From: | Gary Shannon <fiziwig@...> |
Date: | Sunday, April 5, 2009, 5:48 |
So I felt like doing some conlanging this afternoon, but I didn't feel like
working on any of my existing projects. On the other hand, starting a new project
from scratch just felt like too much work. So I hit on a wacky idea for taking the
grammar of one language and using it with the vocabulary from a different
language. For example, Italian vocabulary with Sanskrit grammar, or Greek
vocabulary with Swahili grammar.
I thought I might take an introductory textbook for one language, and a dictionary
for the other language, and then just start translating (relexing) the textbook
from the other dictionary, and voila! Not only could I create a conlang in double
quick time, but I'd end up with a nicely organized textbook that anyone else could
use to learn the language.
So I checked the Project Gutenberg bookshelf and grabbed a downloadable,
out-of-copyright textbook for Esperanto, grabbed a Pali dictionary off my shelf,
and started translating the textbook, chapter by chapter by relexing the Esparanto
vocab lists and practice sentences via the Pali dictionary, with suitable
modifications to the Pali words to accomodate Esperanto's word endings.

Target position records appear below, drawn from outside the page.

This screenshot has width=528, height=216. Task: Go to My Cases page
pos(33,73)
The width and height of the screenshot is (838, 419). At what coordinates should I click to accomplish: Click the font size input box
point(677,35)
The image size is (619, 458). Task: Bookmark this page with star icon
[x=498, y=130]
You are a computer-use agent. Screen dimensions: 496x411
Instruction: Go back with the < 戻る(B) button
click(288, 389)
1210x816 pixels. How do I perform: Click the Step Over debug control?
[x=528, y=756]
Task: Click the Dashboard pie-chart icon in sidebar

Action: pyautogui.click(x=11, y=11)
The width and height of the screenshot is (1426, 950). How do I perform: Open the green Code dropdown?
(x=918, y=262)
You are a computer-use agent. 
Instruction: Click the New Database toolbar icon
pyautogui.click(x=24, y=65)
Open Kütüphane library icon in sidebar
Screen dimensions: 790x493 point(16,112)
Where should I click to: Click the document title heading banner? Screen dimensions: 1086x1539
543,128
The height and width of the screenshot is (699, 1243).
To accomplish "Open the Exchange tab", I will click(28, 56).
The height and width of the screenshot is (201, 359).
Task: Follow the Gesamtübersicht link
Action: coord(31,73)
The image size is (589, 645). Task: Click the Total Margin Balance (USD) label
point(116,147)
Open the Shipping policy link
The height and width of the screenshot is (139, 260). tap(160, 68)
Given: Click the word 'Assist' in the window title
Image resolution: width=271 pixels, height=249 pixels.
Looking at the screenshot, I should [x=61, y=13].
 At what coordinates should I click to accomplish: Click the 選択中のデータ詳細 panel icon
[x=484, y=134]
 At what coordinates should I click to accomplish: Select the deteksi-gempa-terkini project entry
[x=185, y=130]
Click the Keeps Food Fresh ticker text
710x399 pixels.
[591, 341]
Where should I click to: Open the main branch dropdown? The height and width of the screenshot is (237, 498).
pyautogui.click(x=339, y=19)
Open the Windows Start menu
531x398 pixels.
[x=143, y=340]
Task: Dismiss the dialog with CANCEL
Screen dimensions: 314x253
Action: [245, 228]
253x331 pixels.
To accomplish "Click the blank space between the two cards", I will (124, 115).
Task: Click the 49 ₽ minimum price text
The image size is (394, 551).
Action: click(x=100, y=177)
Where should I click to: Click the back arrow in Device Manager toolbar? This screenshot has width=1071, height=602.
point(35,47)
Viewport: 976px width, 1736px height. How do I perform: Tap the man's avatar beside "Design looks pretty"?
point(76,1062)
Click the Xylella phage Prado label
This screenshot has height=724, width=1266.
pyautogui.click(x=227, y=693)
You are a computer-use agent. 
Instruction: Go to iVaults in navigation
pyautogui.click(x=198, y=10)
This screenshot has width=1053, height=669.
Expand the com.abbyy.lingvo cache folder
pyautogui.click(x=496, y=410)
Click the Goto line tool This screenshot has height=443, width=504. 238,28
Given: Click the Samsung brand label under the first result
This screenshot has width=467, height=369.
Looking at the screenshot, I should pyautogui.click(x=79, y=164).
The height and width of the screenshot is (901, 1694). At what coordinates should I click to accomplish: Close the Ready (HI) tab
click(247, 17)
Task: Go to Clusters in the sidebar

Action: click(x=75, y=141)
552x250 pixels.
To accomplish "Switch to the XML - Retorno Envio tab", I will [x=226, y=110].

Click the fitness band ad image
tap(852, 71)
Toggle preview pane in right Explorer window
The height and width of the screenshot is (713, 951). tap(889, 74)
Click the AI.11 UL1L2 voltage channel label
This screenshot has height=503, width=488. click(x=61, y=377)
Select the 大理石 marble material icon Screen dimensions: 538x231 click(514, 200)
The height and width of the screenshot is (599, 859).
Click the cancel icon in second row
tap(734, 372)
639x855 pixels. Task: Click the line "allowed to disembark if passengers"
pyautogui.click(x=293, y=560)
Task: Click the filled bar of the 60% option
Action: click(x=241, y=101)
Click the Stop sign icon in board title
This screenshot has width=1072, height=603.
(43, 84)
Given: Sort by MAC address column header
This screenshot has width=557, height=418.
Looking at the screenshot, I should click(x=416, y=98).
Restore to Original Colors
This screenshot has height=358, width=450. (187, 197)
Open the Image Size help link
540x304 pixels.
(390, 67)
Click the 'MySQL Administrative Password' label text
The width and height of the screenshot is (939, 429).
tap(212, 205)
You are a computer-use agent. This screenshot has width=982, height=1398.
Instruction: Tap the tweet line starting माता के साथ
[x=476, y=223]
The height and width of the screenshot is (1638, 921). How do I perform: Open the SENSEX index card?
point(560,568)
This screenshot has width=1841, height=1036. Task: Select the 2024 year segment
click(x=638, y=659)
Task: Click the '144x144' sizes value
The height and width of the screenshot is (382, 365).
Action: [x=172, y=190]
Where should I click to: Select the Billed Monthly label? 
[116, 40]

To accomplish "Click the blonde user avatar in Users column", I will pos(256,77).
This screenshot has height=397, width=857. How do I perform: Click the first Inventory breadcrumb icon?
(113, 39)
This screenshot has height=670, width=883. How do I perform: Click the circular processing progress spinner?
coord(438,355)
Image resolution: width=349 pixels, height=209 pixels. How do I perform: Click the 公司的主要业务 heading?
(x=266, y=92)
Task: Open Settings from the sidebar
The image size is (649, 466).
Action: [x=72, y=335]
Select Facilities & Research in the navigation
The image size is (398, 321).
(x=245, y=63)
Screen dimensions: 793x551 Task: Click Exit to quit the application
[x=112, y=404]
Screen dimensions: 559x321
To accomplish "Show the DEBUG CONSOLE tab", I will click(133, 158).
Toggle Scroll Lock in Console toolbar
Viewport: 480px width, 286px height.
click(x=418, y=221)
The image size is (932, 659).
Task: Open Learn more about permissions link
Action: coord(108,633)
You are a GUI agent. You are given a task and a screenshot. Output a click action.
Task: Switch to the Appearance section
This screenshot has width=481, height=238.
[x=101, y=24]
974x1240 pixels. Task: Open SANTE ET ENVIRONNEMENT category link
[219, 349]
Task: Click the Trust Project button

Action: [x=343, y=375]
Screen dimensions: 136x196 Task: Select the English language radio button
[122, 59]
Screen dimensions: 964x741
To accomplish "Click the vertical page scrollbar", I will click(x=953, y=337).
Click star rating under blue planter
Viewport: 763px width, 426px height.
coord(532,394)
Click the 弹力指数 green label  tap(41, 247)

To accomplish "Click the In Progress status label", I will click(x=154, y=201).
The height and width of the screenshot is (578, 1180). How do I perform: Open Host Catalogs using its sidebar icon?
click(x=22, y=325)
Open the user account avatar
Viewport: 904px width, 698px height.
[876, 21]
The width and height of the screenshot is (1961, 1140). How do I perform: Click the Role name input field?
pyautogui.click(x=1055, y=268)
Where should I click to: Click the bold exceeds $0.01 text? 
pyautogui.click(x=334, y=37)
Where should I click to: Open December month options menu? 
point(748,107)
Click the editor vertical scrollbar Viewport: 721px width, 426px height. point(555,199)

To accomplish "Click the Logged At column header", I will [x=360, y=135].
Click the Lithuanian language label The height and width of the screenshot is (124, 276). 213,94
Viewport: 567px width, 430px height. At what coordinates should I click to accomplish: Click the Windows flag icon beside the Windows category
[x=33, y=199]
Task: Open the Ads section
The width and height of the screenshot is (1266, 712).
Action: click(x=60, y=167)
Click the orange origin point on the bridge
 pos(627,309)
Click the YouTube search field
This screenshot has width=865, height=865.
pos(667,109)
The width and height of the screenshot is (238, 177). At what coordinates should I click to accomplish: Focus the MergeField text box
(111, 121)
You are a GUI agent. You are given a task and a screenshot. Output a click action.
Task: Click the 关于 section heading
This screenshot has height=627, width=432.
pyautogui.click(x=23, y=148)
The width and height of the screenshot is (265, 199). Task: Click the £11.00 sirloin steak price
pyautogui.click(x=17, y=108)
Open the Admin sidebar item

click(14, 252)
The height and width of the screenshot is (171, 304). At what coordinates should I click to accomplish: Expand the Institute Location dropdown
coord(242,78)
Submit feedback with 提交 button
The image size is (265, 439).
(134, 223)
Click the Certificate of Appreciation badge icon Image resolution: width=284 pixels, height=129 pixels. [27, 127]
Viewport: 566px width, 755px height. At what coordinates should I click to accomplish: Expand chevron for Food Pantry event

After a couple of pleasant hours playing around I had three chapters of a textbook
for a new language, along with a dictionary of just over a hundred words. At that
point I went back and changed the word endings to make them different from
Esperanto endings, streamlined the spelling rules, and adjusted some of the roots
that didn't roll off the tongue as nicely as they could have.
I also discovered a few little tidbits like this new language (unnamed as yet) has
two different words for "uncle" depending on whether it refers to a maternal or
paternal uncle, and that the word for "new" in Pali (nava) is almost identical to
the Esperanto word for "new" (nova). Small world, ain't it. ;-)
I figure that this just marginally counts as a conlang, so I thought I might whip
through the textbook to give myself a fairly complete language that could then
become the ancient progenitor of a family of descendent languages by applying
various mutations and evolutionary changes to the original.